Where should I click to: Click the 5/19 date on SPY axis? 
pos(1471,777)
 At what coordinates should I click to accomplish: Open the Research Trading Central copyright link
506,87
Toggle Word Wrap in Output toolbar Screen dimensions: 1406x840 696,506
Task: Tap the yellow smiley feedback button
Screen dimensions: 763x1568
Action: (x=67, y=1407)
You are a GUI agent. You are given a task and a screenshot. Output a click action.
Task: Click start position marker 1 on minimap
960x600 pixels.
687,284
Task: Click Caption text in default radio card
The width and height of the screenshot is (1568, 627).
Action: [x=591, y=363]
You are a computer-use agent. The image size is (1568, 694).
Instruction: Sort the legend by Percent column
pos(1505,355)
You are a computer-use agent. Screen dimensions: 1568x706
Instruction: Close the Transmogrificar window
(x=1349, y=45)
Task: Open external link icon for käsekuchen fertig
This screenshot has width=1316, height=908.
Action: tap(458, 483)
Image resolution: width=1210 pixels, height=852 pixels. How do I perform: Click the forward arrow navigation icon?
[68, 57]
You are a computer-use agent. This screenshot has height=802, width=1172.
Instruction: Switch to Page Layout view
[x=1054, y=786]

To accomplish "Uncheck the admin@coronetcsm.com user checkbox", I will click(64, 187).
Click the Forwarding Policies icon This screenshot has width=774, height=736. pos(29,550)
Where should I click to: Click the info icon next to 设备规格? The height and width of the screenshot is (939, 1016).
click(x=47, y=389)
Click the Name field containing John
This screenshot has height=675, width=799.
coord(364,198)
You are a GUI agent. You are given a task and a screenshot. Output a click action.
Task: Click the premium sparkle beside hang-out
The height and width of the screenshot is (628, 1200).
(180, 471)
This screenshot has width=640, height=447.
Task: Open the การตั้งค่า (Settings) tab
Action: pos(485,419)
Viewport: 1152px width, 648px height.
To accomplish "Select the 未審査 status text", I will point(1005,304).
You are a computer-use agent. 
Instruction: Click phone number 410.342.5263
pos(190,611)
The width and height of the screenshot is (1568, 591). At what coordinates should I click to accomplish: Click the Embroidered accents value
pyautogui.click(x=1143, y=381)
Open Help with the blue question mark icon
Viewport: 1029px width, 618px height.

==*==

Please write out the rows word for word, starting at the first line and ending at the line that contains "coord(364,198)", with both of those lines included.

▶ _In response_:
Where should I click to: Click the 5/19 date on SPY axis? 
pos(1471,777)
 At what coordinates should I click to accomplish: Open the Research Trading Central copyright link
506,87
Toggle Word Wrap in Output toolbar Screen dimensions: 1406x840 696,506
Task: Tap the yellow smiley feedback button
Screen dimensions: 763x1568
Action: (x=67, y=1407)
You are a GUI agent. You are given a task and a screenshot. Output a click action.
Task: Click start position marker 1 on minimap
960x600 pixels.
687,284
Task: Click Caption text in default radio card
The width and height of the screenshot is (1568, 627).
Action: [x=591, y=363]
You are a computer-use agent. The image size is (1568, 694).
Instruction: Sort the legend by Percent column
pos(1505,355)
You are a computer-use agent. Screen dimensions: 1568x706
Instruction: Close the Transmogrificar window
(x=1349, y=45)
Task: Open external link icon for käsekuchen fertig
This screenshot has width=1316, height=908.
Action: tap(458, 483)
Image resolution: width=1210 pixels, height=852 pixels. How do I perform: Click the forward arrow navigation icon?
[68, 57]
You are a computer-use agent. This screenshot has height=802, width=1172.
Instruction: Switch to Page Layout view
[x=1054, y=786]

To accomplish "Uncheck the admin@coronetcsm.com user checkbox", I will click(64, 187).
Click the Forwarding Policies icon This screenshot has width=774, height=736. pos(29,550)
Where should I click to: Click the info icon next to 设备规格? The height and width of the screenshot is (939, 1016).
click(x=47, y=389)
Click the Name field containing John
This screenshot has height=675, width=799.
coord(364,198)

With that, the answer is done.